> Problem to work on: Reproduce the listing word for word, starting at the line that contains "Viewport: 1318px width, 800px" and ending at the line that contains "[x=934, y=790]", including both of those lines. Leave out the pictures.

> Given records:
- - -
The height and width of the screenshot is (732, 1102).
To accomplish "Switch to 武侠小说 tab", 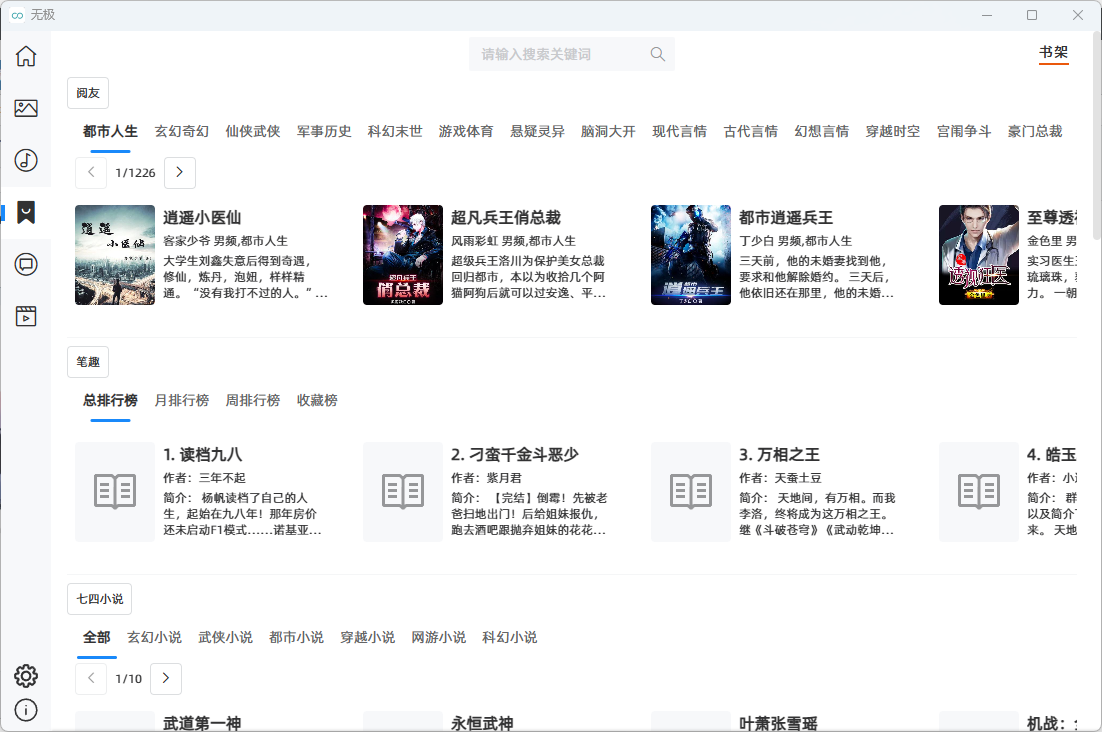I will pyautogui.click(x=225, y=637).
- - -
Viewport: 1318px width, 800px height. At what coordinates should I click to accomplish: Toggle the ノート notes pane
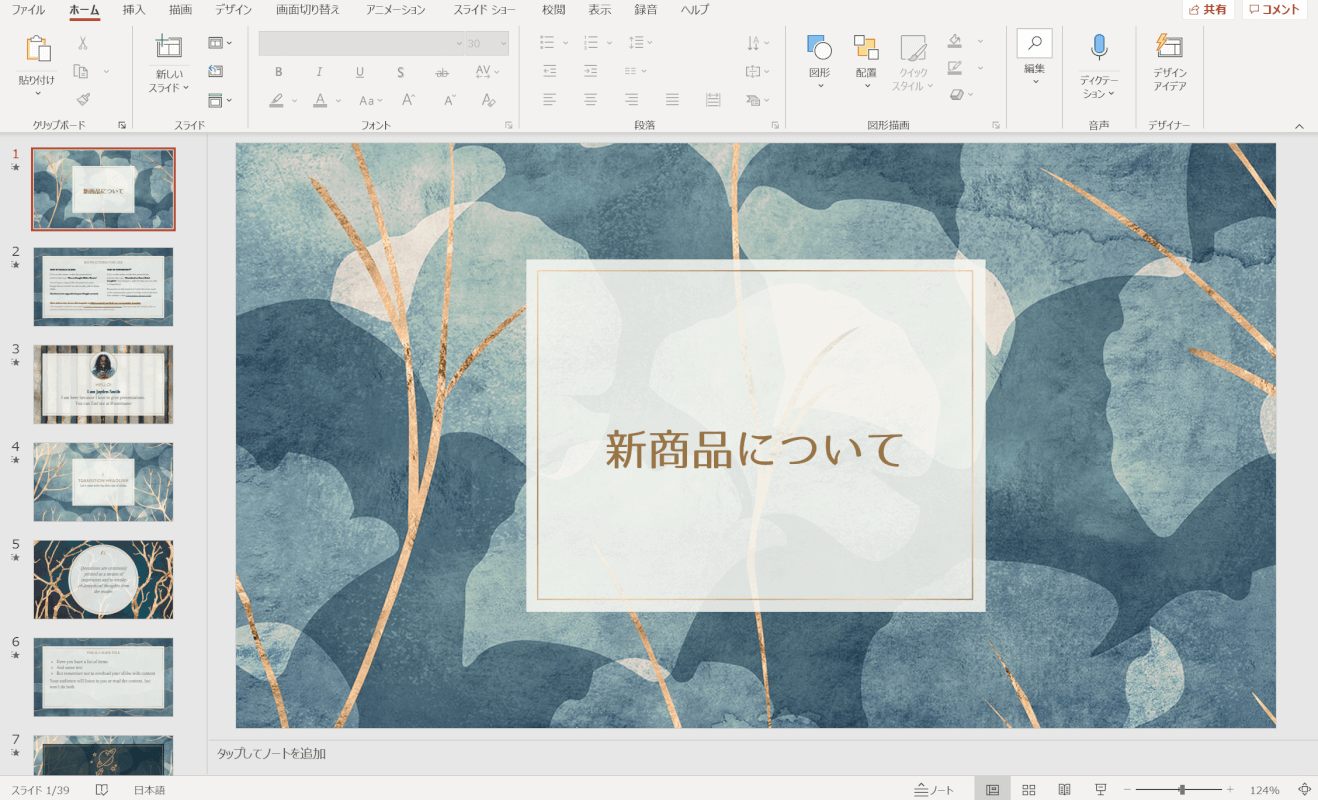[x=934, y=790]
- - -
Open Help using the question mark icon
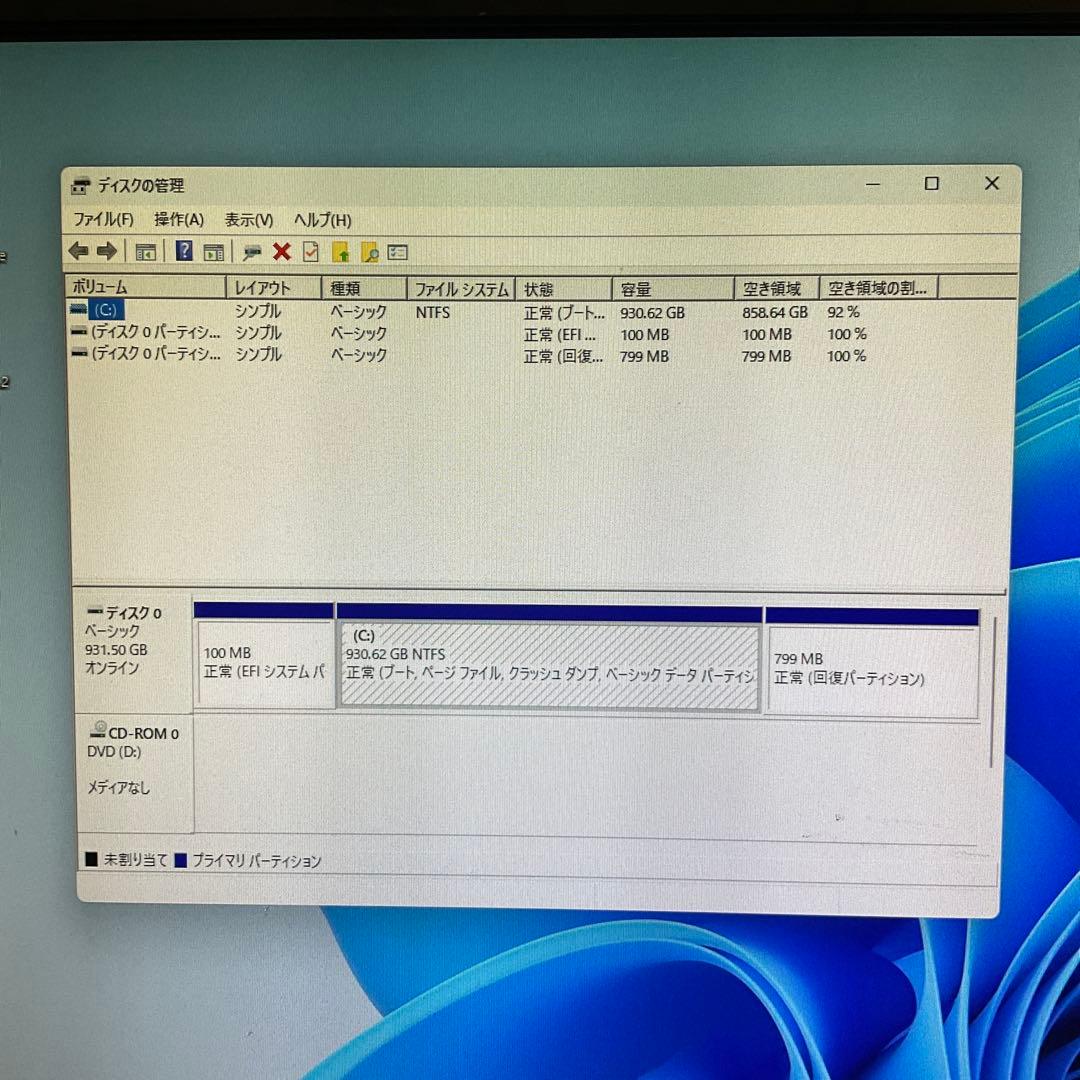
- - -
> Solved exercise:
Viewport: 1318px width, 800px height. At what coordinates should I click to accomplish: Toggle the ノート notes pane
[x=934, y=790]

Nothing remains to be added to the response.